Some analysts said that a weakening mainland economy would slow demand of office space in Central but rents in the area would still go up this year due to extremely low vacancy rates of 1.7 per cent as of the second quarter of 2015.
International property consultant Colliers International expected more mid-sized mainland banks would open offices in Hong Kong.
“Assuming a second batch of 15 mid-sized commercial banks in China set up their full offices in the next five years, the impact on Central will be a new demand of 450,000 square feet,” said Simon Lo, Executive Director of Asia Research & Advisory of Colliers International.
The assumption was based on the previous expansion pace by mainland banks.
“There were seven city commercial banks obtaining full service licenses in Hong Kong in the past five years. We believe the expansion pace will double as the approval time has shortened,” said Lo.
Hong Kong has a long history serving as a financial platform for big Chinese banks. For example, the Bank of China opened its first branch in Hong Kong as far back as 1917, the first Chinese state-owned bank to do so. Nowadays, in terms of real estate, these state-owned giants each occupy at least 100,000 sq ft in Central.
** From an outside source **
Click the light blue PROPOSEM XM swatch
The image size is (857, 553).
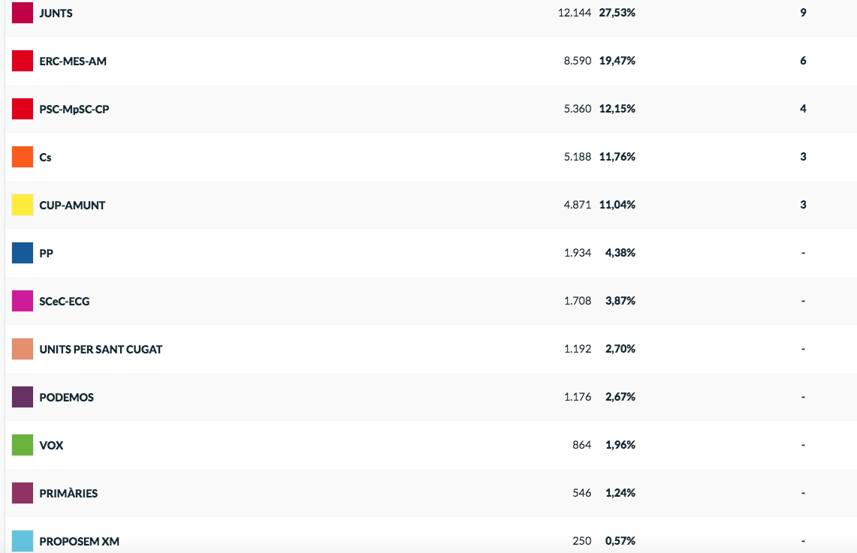tap(23, 541)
The Industrial and Commercial Bank of China leases several floors with naming rights at ICBC Tower in Central. Rather than leasing, the Agricultural Bank of China and China Construction Bank acquired their own buildings in Central for internal use.
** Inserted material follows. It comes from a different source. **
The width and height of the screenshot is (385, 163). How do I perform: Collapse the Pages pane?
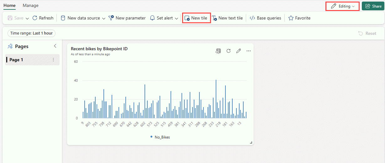point(55,46)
Currently, there are a total of 11 Chinese banks licensed to operate in Hong Kong that occupy a total of around 780,000 sq ft in the city, according to Colliers.
Several mid-sized commercial banks operate representative offices and are yet to set up as licensed banks, said Lo. However, it is predictable they will look for more space once they obtain Hong Kong Monetary Authority approval to open branches.
City commercial banks initially open a representative office of 2,000 to 3,000 sq ft in Hong Kong but will expand the offices to 30,000 sq ft once they are allowed to set up full-service operations in the city, Lo said. Colliers expect rents in Central will go up 15 per cent in the whole of this year.
Cusson Leung, head of Hong Kong equity research and regional conglomerates and properties at JP Morgan, said in an interview earlier that a slowdown of the mainland economy would naturally lead to a contraction in demand by mainland institutions.
But Leung believes Central rents will still go up 5-10 per cent this year due to low vacancy and limited new supply of office space.
Central office rents reached HK$96.7 per sq ft in second quarter of this year, six per cent higher than the HK$90.4 per sq ft in the fourth quarter of 2014. Overall Central vacancy stayed low at 1.7 per cent in the second quarter this year, according to JLL.